**EXERCISE PASSAGE**

For starters, Congress should pass legislation giving the Food and Drug Administration authority to regulate the way private companies distribute essential vaccines. The agency’s impotence was apparent last year, when it was unable to compel flu vaccine makers to ship first to hospitals and to doctors treating the elderly and chronically ill.

As Dr. Steven Black, a vaccine expert at Kaiser Permanente, recently explained in The Times, Washington’s lack of control over the vaccine industry is putting public health at risk. “If the lone maker of the tetanus vaccine ‘decided’ they could make more money selling rubber ducks tomorrow,” he said, “they could theoretically stop [making the vaccine]. . . . “

The Bush administration should also--as a federal commission will soon recommend--build and operate a federal lab that would develop uniform national standards to screen for pathogens, as well as conduct basic immunological research that the private sector is reluctant to fund.

**TASK INSTRUCTIONS**
**A.** In the vaccine policy passage, what could the Food and Drug Administration not force flu vaccine makers to do last year?
**B.** Carry on the vaccine policy passage, starting after its last sentence.

**ENTRIES SHOWN**
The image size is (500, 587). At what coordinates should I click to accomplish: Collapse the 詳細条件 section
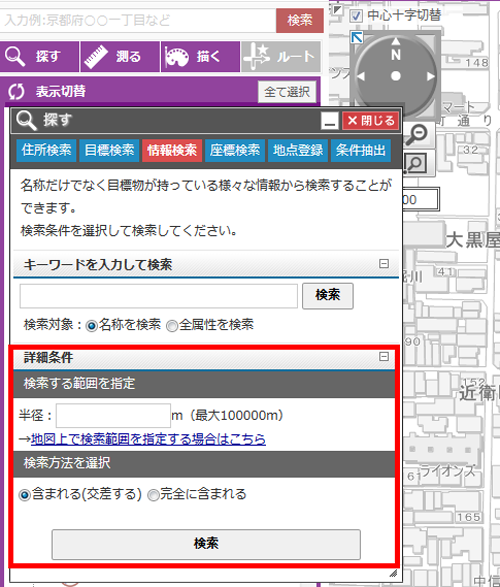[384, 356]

...

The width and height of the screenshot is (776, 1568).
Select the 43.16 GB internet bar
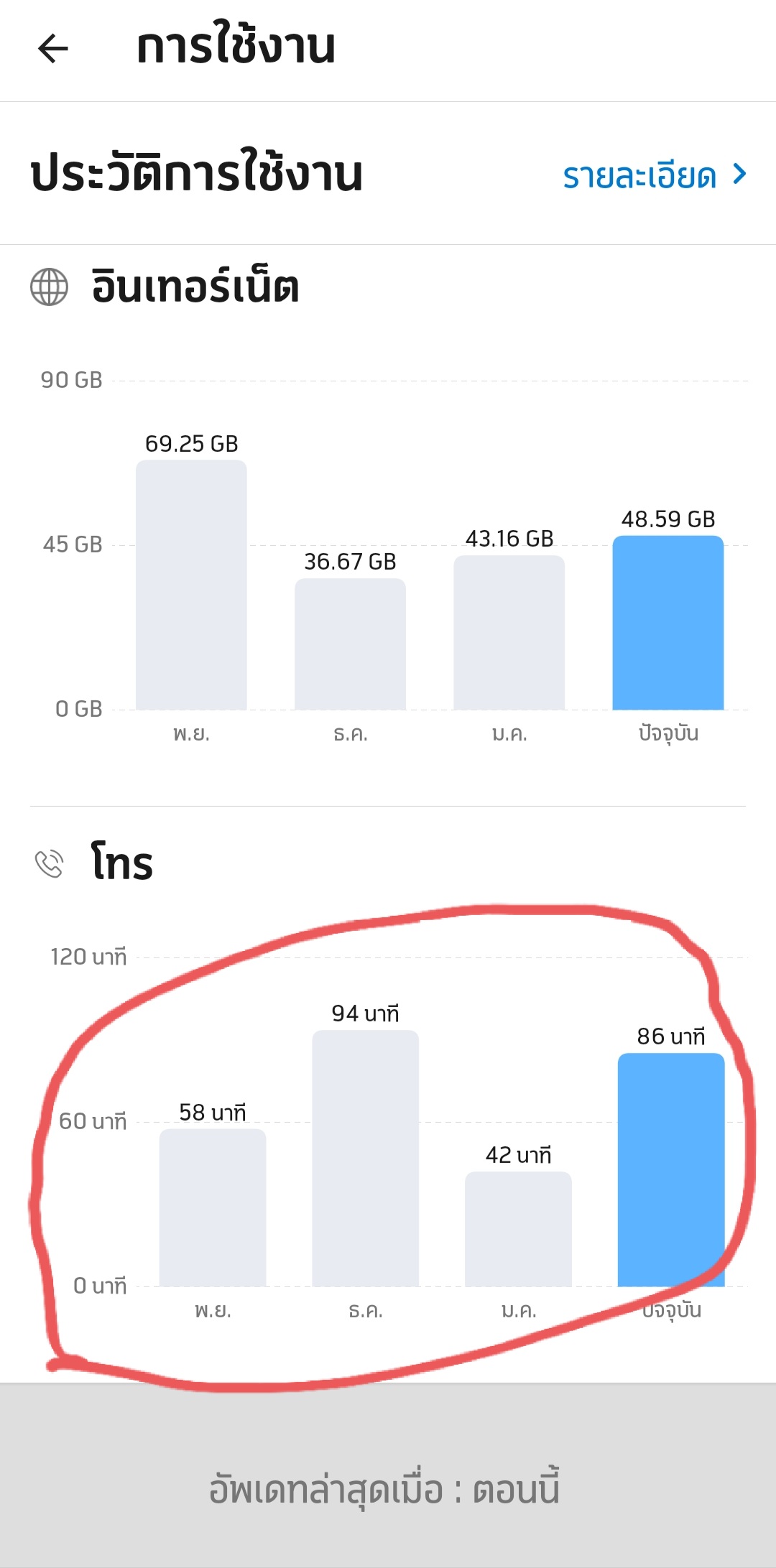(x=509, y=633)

==

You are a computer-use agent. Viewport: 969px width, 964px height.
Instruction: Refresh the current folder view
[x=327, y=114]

**ANSWERS PROVIDED**
**A.** Ship first to hospitals and to doctors treating the elderly and chronically ill.

**B.**
Finally, if Congress is going to give vaccine manufacturers the stable, long-term purchase contracts they say they need to develop drugs that aren’t immediately profitable, the manufacturers should agree to slimmer profit margins on those products.

Washington’s broad challenge in using new vaccine funding wisely will be to develop a way to oversee biotechnology companies, much as it now oversees banks and the stock markets, while at the same time protecting the opportunities for profit that drive pharmaceutical innovation.